Continue the blog post on building a worker-evaluator retry loop in LangGraph, starting right after its last sentence, "The evaluator judges."

• Excerpt:
* Start *
Akash Hadagali Persetti

Posted on Jul 3 • Originally published at akashpersetti.hashnode.dev

Building a worker-evaluator retry loop in LangGraph (and where it bites you on Lambda)

#langgraph #terraform #lambda #agents

Most agent demos stop at "the model called a tool and gave an answer." That answer is often wrong, and nothing in the loop notices. I wanted an agent that checks its own work against a success criteria before returning, and retries when it falls short. That is the whole idea behind Wingman: a worker that does the task, and a separate evaluator that decides whether the task is actually done.

Here is how the loop is built, the one decision that shaped everything, and the part that broke once it ran on Lambda behind API Gateway.

The problem

A single-pass agent has no idea when it failed. It calls a tool, produces text, and returns. If the output misses the point, the user finds out, not the system.

I wanted a gate. Something that reads the assistant's last response, compares it against a stated success criteria, and either accepts it or sends the worker back to try again with feedback. Two roles, not one. The worker produces. The evaluator judges.
* End *
• Information shown:
* Start *
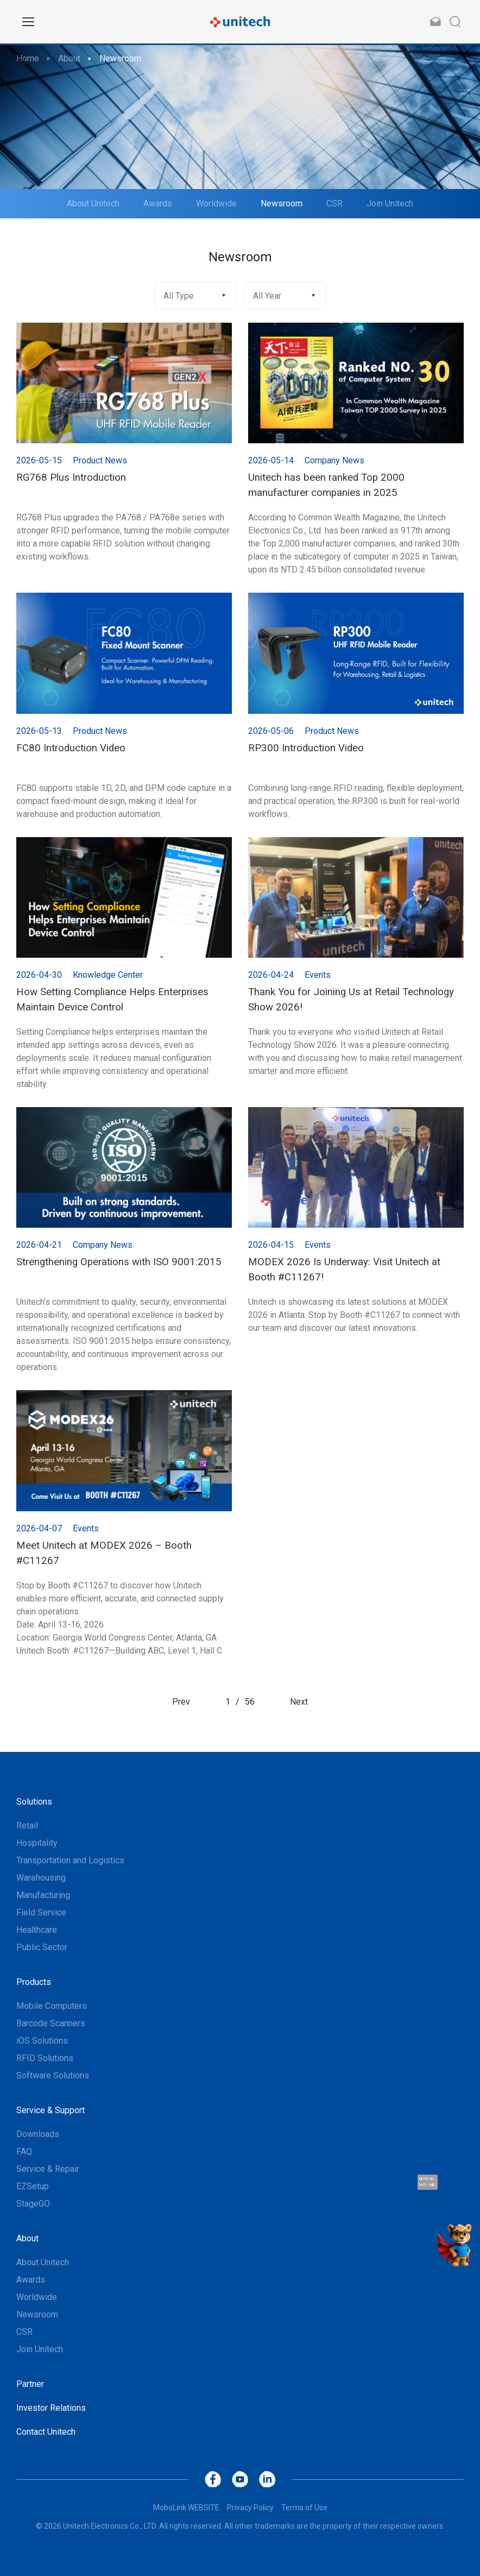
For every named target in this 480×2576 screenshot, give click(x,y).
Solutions (34, 1801)
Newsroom (120, 58)
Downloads (37, 2134)
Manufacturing (43, 1895)
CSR (334, 203)
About (69, 58)
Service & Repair (47, 2169)
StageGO (33, 2203)
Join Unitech (390, 203)
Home (27, 58)
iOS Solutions (42, 2040)
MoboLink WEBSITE (186, 2507)
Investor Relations (51, 2408)
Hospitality (37, 1843)
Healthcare (36, 1930)
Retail (27, 1825)
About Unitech (93, 203)
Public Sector (41, 1947)
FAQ (24, 2151)
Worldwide (216, 203)
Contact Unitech (45, 2432)
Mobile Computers (51, 2006)
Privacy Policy (250, 2507)
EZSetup (32, 2186)
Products (33, 1982)
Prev (181, 1702)
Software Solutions (52, 2075)
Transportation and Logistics (70, 1860)
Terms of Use (304, 2507)
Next (299, 1702)
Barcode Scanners (50, 2023)
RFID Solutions (44, 2058)
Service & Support (50, 2110)
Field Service (41, 1912)
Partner (30, 2384)
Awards (157, 203)
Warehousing (41, 1878)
* End *
• Result for this exercise:
The catch is that a retry loop with no ceiling is a bill waiting to happen. So the loop needs a hard stop, and it needs to know the difference between "the assistant needs to try again" and "the assistant is stuck and should ask the user."

The approach and the key decision

The graph has three nodes: worker, tools, and evaluator. The state carries the conversation, the success criteria, the latest feedback, two boolean flags, and a turn counter.

class State(TypedDict):
    messages: Annotated[List[Any], add_messages]
    success_criteria: str
    feedback_on_work: Optional[str]
    success_criteria_met: bool
    user_input_needed: bool
    turn_count: int

The worker runs first. If its last message contains tool calls, the router sends it to the tool node and back. If not, it goes to the evaluator.

def worker_router(self, state: State) -> str:
    last = state["messages"][-1]
    return "tools" if (hasattr(last, "tool_calls") and last.tool_calls) else "evaluator"

The key decision is making the evaluator a structured-output call, not a free-text one. It returns a typed object, so the routing logic reads clean booleans instead of parsing prose.

class EvaluatorOutput(BaseModel):
    feedback: str = Field(description="Feedback on the assistant's response")
    success_criteria_met: bool = Field(description="Whether the success criteria have been met")
    user_input_needed: bool = Field(
        description="True if more input is needed from the user, or the assistant is stuck"
    )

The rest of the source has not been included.